AUSGELESENER TEXT:
>>

Logistisch war das Unternehme­n gut geplant, tatkräftig von den Feuerwehra­ngehörigen unterstütz­t. Die selbstgewä­hlte Aufgabe von Alica Helmberger und ihrer Kollegin Barbara Kaufmann: Sie sammelten die kleineren Fische ein und trugen sie in die Transportz­uber, lernten dabei, wie man durch kleine Berührunge­n deren Lebensgeis­ter wieder weckt. Alica Helmberger war begeistert: „Das hätte ich mir so nicht vorgestell­t. Man bekommt ein ganz anderes Verhältnis zu den Tieren.“Im Weiher holten drei bis vier Mann die Fische raus, die anderen warteten mit wassergefü­llten Wannen am Uferbereic­h. Sofort wurden die Fische in einen Besatzbehä­lter umquartier­t, der auf einem Klein-Lkw stand. Damit ging’s im Minutentak­t zum Altöttinge­r Weiher, wo die Tiere ausgesetzt wurden.

<<

(Datensätze)

>>

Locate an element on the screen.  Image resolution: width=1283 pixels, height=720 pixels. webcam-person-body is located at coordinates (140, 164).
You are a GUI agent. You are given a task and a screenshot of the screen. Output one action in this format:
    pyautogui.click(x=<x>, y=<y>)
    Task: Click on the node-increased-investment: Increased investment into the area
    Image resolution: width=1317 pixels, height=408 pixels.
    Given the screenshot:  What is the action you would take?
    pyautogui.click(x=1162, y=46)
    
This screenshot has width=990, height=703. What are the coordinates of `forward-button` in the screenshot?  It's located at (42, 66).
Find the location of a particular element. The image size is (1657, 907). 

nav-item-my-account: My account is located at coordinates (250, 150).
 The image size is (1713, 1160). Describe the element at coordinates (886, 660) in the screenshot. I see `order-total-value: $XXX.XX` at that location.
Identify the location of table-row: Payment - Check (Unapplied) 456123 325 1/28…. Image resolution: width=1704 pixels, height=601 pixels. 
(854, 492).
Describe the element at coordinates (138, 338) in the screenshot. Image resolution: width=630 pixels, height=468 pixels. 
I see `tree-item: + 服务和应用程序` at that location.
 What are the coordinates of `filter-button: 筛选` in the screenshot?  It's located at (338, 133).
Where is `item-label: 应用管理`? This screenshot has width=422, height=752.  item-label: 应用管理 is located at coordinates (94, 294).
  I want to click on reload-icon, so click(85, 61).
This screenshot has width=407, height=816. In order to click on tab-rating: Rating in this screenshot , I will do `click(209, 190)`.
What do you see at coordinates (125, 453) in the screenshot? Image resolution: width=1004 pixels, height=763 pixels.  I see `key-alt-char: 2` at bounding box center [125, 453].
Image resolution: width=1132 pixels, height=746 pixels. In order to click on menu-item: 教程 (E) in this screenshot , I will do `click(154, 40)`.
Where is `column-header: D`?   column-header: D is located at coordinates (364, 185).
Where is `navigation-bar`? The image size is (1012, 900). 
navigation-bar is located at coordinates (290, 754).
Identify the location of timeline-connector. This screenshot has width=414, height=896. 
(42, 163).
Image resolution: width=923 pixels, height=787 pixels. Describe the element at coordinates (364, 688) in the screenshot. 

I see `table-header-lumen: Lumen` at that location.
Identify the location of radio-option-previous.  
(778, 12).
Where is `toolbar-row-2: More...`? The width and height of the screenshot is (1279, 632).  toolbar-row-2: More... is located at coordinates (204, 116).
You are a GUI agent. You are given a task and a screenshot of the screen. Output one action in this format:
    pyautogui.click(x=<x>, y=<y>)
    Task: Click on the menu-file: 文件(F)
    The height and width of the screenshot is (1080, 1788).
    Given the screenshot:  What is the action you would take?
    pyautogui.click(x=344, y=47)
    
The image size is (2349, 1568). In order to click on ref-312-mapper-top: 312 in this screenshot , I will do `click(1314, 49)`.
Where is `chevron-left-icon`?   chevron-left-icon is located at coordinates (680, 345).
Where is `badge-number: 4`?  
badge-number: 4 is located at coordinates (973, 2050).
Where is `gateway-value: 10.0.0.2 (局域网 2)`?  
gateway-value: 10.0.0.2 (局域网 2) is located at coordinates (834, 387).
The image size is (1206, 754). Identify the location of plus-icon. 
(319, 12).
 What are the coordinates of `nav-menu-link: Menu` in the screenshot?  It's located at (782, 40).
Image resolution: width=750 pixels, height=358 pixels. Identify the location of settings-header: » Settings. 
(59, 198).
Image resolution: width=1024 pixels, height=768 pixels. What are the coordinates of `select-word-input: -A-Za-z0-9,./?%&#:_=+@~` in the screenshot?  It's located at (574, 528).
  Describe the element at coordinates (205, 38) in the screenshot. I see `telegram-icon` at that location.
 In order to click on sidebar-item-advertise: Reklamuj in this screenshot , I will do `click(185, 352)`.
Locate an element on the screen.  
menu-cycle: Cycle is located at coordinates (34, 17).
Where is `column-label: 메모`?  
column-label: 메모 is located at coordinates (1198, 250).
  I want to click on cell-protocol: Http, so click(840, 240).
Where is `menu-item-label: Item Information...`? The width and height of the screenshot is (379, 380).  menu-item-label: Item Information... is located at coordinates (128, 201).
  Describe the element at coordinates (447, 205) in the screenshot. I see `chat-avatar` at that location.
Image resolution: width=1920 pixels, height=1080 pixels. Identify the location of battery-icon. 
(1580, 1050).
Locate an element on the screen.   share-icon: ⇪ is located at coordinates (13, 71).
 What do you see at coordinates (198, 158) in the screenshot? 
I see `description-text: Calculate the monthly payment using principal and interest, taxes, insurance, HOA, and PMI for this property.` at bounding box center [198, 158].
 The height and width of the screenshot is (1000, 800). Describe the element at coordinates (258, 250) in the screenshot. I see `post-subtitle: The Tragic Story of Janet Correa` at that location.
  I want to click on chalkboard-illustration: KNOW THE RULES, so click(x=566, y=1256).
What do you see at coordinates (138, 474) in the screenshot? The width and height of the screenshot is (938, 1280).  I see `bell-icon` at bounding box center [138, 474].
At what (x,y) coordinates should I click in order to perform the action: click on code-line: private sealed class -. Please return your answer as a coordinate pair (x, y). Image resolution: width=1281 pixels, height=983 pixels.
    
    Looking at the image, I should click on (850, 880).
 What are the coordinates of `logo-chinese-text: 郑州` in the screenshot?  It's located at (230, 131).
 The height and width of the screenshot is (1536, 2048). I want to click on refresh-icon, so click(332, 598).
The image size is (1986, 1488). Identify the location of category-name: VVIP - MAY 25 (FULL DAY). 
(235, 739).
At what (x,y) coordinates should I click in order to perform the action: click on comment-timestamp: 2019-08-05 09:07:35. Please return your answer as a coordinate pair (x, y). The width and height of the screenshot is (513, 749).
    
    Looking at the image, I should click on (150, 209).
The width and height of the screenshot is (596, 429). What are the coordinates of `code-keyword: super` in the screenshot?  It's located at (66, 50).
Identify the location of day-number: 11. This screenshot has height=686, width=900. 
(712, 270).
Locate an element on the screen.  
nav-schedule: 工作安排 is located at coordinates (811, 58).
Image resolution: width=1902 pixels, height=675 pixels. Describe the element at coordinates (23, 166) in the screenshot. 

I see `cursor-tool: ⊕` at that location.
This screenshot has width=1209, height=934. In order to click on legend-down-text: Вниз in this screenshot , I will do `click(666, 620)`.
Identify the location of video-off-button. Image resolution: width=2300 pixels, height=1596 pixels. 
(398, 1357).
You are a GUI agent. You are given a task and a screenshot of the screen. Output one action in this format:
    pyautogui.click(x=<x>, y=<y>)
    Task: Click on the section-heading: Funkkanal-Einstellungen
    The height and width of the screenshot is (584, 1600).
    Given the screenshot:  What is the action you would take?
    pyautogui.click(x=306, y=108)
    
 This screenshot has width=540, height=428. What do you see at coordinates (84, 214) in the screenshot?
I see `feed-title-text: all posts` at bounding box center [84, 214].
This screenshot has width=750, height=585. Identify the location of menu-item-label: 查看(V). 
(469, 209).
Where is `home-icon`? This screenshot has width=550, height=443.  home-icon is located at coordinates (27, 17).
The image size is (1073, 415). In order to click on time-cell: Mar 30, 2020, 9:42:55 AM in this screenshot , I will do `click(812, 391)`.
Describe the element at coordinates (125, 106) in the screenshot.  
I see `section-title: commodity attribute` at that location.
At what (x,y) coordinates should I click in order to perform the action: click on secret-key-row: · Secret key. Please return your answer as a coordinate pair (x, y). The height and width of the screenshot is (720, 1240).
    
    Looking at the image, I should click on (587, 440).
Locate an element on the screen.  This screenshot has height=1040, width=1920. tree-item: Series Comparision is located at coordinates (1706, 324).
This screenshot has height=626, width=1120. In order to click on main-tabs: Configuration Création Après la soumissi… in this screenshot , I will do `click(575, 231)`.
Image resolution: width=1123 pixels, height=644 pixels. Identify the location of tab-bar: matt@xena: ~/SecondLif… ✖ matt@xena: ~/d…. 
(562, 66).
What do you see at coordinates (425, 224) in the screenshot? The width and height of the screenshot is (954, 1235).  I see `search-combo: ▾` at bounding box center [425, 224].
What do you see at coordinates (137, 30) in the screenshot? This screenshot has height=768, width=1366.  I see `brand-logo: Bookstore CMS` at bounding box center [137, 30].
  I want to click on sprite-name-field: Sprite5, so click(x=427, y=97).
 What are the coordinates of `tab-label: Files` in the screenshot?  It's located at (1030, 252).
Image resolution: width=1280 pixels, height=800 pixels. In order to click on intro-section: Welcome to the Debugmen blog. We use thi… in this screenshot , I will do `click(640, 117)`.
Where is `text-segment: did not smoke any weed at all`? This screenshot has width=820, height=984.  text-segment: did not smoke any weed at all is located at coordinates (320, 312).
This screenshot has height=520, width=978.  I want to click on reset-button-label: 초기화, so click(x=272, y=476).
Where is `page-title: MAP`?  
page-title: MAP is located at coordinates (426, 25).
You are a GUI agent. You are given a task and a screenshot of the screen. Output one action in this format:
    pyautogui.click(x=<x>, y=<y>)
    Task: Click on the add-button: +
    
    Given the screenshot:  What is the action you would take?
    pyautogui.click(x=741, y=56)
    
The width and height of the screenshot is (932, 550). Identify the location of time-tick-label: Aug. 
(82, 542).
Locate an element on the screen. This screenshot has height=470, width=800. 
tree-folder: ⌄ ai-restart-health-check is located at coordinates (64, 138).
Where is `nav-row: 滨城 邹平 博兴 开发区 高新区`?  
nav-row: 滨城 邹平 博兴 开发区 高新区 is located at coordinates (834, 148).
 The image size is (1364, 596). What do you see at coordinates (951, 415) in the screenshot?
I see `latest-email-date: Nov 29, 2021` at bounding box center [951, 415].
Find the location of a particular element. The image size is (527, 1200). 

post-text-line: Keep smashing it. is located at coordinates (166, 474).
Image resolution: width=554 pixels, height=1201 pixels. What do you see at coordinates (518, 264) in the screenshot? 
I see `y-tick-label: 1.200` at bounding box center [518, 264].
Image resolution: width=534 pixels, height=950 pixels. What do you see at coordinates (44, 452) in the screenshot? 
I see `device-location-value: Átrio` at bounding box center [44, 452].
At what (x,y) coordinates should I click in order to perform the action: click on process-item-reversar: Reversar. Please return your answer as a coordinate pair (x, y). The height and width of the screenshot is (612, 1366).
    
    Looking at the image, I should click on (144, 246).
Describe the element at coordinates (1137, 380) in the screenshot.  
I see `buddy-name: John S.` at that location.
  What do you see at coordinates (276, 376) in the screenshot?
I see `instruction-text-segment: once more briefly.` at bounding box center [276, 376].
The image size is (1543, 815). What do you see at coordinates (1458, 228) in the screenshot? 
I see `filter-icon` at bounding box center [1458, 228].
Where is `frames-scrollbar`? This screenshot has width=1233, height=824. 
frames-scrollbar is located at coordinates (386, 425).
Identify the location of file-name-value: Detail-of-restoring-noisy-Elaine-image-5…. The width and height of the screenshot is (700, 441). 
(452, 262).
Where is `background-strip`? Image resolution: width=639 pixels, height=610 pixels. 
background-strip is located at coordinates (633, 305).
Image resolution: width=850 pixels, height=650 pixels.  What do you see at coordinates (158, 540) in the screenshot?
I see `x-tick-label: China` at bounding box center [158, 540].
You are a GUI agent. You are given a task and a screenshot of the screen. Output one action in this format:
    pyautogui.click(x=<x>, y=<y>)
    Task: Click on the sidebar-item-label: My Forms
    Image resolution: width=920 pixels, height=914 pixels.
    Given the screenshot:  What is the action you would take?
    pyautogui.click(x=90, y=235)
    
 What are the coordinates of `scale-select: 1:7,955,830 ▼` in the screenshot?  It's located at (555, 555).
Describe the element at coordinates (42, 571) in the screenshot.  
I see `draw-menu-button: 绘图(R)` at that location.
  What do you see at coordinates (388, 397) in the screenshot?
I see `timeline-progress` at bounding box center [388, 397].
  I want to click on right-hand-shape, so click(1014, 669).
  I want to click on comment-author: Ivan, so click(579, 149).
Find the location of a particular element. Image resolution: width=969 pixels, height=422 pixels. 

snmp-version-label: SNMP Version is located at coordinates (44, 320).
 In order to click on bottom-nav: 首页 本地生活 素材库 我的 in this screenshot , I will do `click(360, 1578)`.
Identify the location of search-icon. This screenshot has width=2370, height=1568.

<<

DEINE AUFGABEN:
1. Fasse den Text über das Umsetzen der Fische in zwei Sätzen zusammen.
2. Mach aus dem Absatz im Text über das Umsetzen der Fische, der mit „Logistisch war das Unternehmen“ beginnt, eine kurze Liste in Stichpunkten, ohne wichtige Fakten wegzulassen.
3. Worauf stand laut dem Text über das Umsetzen der Fische der Besatzbehälter?
Verwende dafür nur den Text, nicht die Auflistung.

ANTWORTEN PRO AUFGABE:
1. Bei einer gut geplanten und von der Feuerwehr unterstützten Aktion wurden Fische aus einem Weiher geholt und im Minutentakt mit einem Besatzbehälter auf einem Klein-Lkw zum Altöttinger Weiher gebracht, wo man sie aussetzte. Alica Helmberger und Barbara Kaufmann sammelten dabei die kleineren Fische ein und lernten, wie man ihre Lebensgeister durch kleine Berührungen wieder weckt.

2.
- Gut geplante Aktion, tatkräftig von der Feuerwehr unterstützt
- Alica Helmberger und Barbara Kaufmann sammelten die kleineren Fische ein und trugen sie in die Transportzuber.
- Dabei lernten sie, wie man durch kleine Berührungen die Lebensgeister der Fische wieder weckt.
- Helmberger war begeistert: Man bekommt ein ganz anderes Verhältnis zu den Tieren.
- Drei bis vier Mann holten die Fische aus dem Weiher, die anderen warteten mit wassergefüllten Wannen am Ufer.
- Die Fische kamen sofort in einen Besatzbehälter auf einem Klein-Lkw.
- Im Minutentakt ging es zum Altöttinger Weiher, wo die Tiere ausgesetzt wurden.

3. Auf einem Klein-Lkw.